With the 40th anniversary of The Rocky Horror Picture Show just passed and Halloween only a few weeks away, now seems like an ideal time to reconsider the importance of the seemingly deathless 1975 cult movie musical, which initially flopped in theaters before becoming the center of an audience participation phenomenon unequaled in cinema history. Flavorwire editor-in-chief Judy Berman has done so with an appreciative and rather bittersweet essay entitled “We Live In The World Rocky Horror Created,” in which she remembers her own experiences with the film and considers its overall cultural impact. The main point of the article is that Rocky Horror is no longer as shocking or transgressive as it may have seemed four decades ago, and while that’s a little sad, it’s actually good news because it means that society in general has become exponentially more tolerant of heterosexuality, bisexuality, and other transgender concerns.
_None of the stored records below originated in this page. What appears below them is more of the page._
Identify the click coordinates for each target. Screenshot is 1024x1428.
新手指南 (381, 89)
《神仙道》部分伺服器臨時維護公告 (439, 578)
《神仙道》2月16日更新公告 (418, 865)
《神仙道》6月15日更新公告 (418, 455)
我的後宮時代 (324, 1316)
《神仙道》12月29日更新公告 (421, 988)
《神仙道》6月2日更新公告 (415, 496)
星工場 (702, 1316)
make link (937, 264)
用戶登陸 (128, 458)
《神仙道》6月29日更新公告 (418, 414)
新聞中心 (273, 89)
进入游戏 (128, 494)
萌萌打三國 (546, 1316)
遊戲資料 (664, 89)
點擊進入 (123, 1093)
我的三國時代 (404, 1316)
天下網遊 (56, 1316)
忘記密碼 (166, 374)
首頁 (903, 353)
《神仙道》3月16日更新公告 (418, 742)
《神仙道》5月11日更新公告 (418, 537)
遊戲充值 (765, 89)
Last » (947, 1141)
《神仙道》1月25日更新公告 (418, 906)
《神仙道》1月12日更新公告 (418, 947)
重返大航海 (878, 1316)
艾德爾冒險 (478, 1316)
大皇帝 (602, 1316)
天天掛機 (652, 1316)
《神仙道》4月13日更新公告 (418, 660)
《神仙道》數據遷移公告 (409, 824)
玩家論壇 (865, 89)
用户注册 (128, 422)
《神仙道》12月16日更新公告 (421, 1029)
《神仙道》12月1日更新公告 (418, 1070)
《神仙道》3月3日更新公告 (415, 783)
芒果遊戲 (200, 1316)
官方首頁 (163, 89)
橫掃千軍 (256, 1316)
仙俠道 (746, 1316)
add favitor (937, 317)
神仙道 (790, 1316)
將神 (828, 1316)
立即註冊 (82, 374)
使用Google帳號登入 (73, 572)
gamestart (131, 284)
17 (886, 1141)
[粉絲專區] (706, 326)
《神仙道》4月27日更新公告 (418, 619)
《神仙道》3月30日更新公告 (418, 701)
The film, based on Richard O’Brien’s 1973 genre-and-gender-bending sci-fi/horror/comedy stage musical, has outlived its usefulness to a degree, Berman argues, but it is ultimately encouraging that the world no longer needs Rocky Horror the way it did in decades past.

Berman first saw Rocky Horror in 2000 at the Nuart Theatre in Los Angeles, where it still plays on Saturday nights. Just 15 at the time of that fateful screening, she remembers the exhilaration she felt that night upon discovering, in one place, hundreds of people whose sensibilities matched those of her own: “goths, drag queens, and other avatars of dark DIY glamour, jacked up on platform heels, dripping vinyl and fishnet and sequins.” The movie provided a place where the socially and sexually marginalized could gather each week and rejoice in each other’s company. This was, Berman reminds her readers, “several years before the same-sex marriage movement reached critical mass, at a time when the mere mention of the campus gay-straight alliance could double as a punchline.” Times change, however, and yesterday’s outrage becomes today’s status quo. When Berman recently revisited Rocky Horror at a theater in Manhattan, she found that the screening was dominated by “curious tourists and timid university students.” The film, whose cult certainly started as an urban phenomenon, may now be having its greatest impact in the suburbs, where it serves as “a cultural oasis,” to quote Laura Everett, the photographer behind the new book, People Like Us: The Cult Of The Rocky Horror Picture Show. An appreciative Berman concludes:

Ultimately, though, it’s good news that we’re finally starting to live in the world Rocky Horror created. It’s a more confusing world, one where cross-dressing and flexible sexuality might not create the transgressive frisson they once did. But it’s also a whole lot freer.